Exercise objective:
Check each line of the entries below for the word "computer", and copy the lines that have it.

Source material:
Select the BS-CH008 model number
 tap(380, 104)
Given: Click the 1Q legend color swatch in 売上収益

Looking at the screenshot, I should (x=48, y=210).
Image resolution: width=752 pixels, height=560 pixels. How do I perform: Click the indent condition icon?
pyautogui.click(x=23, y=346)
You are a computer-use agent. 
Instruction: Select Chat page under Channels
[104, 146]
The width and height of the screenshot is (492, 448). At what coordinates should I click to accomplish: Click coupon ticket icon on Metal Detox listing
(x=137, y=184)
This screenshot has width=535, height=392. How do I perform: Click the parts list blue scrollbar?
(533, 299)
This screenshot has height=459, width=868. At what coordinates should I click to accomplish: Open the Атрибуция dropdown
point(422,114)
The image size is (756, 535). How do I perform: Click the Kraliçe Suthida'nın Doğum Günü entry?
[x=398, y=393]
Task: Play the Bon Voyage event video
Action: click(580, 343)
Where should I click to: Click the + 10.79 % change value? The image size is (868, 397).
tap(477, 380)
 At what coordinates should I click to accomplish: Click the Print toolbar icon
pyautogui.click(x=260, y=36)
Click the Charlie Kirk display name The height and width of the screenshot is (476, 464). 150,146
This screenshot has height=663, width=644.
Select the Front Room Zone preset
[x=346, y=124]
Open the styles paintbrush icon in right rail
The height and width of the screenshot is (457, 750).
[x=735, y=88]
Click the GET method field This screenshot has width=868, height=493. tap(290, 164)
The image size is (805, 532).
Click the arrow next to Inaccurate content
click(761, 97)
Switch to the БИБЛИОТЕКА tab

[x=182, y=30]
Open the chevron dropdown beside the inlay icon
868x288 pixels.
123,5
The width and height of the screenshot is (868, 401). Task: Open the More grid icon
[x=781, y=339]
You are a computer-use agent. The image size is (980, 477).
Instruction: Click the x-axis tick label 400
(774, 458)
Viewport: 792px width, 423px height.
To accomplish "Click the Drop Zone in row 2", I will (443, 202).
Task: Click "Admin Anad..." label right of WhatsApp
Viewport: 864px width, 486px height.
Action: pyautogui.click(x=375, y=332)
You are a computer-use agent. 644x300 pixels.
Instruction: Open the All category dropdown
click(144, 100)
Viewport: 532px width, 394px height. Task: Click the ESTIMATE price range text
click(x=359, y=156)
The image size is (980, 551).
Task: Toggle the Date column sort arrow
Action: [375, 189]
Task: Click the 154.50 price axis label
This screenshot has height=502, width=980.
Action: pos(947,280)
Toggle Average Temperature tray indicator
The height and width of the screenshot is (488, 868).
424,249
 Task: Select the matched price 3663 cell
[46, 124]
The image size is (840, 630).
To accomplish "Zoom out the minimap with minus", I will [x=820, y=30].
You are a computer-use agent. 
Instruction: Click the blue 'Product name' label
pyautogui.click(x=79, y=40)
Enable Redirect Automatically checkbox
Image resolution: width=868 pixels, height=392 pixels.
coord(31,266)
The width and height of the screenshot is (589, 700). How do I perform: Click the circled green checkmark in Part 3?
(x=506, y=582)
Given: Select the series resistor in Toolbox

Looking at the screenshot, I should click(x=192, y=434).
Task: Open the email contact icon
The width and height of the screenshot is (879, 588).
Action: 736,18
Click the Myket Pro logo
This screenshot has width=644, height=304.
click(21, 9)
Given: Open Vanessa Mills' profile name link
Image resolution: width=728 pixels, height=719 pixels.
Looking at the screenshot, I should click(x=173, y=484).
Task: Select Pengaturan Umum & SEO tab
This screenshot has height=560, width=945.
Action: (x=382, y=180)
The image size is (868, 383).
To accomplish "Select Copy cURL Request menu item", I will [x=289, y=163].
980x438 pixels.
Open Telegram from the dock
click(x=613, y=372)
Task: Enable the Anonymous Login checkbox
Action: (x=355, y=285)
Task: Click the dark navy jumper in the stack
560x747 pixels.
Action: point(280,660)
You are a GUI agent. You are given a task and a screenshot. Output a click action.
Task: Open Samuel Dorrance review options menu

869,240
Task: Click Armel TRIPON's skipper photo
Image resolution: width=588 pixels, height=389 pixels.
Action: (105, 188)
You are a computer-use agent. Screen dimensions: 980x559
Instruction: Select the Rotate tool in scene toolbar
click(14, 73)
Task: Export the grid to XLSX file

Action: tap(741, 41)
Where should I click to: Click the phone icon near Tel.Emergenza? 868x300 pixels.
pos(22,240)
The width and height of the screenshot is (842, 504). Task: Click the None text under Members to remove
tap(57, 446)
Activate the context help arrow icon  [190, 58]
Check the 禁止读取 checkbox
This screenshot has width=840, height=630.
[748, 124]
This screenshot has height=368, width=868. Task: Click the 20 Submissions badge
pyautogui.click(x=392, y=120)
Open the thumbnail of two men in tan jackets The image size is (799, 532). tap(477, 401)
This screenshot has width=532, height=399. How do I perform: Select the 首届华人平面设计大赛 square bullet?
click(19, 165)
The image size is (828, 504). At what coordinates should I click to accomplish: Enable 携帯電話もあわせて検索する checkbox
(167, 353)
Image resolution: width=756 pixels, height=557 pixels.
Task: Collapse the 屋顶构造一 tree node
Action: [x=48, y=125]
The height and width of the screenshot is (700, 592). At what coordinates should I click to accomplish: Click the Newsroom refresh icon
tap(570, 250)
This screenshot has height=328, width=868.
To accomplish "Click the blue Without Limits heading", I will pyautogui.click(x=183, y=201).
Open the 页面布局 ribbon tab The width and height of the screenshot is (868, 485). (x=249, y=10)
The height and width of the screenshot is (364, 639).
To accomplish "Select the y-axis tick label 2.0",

Problem solution:
You are a computer-use agent. 
You are a computer-use agent. The image size is (980, 477).
You are a computer-use agent. 644x300 pixels.
You are a computer-use agent. 
You are a computer-use agent. Screen dimensions: 980x559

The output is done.